Authors: Ortega, P.; Gil-Guerrero, S.; Veselinova, A.; Zanchet, A.; Gonzalez-Sanchez, L.; Jambrina, P. G.; Sanz-Sanz, C.

Journal: JOURNAL OF CHEMICAL PHYSICS

Publication date: 2021/04/14

DOI: 10.1063/5.0046906

Abstract: In spite of being spin-forbidden, some enzymes are capable of catalyzing the incorporation of O-2(Sigma g-3) to organic substrates without needing any cofactor. It has been established that the process followed by these enzymes starts with the deprotonation of the substrate forming an enolate. In a second stage, the peroxidation of the enolate formation occurs, a process in which the system changes its spin multiplicity from a triplet state to a singlet state. In this article, we study the addition of O-2 to enolates using state-of-the-art multi-reference and single-reference methods.

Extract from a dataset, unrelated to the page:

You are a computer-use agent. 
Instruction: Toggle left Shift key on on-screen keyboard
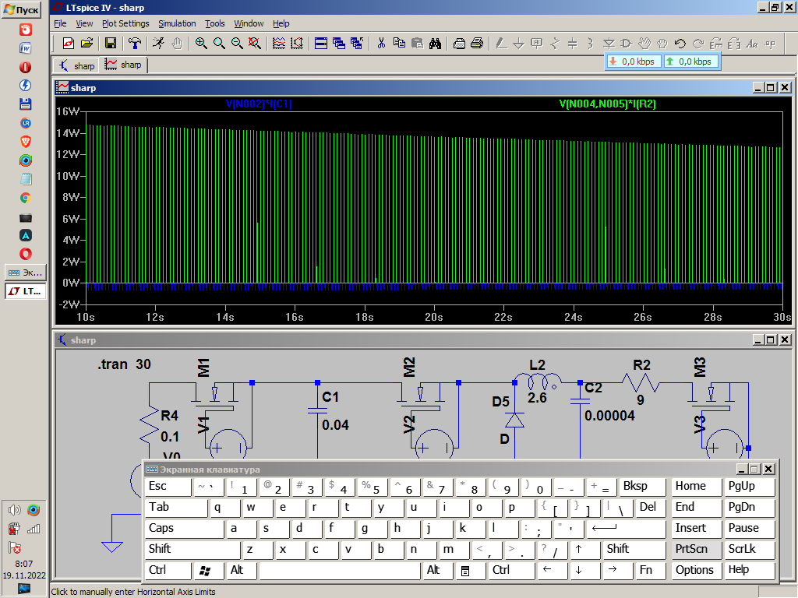click(x=192, y=549)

Our results confirm that intersystem crossing is promoted by stabilization of the singlet state along the reaction path. When multi-reference methods are used, large active spaces are required, and in this situation, semistochastic heat-bath configuration interaction emerges as a powerful method to study these multi-configurational systems and is in good agreement with PNO-LCCSD(T) when the system is well-represented by a single-configuration.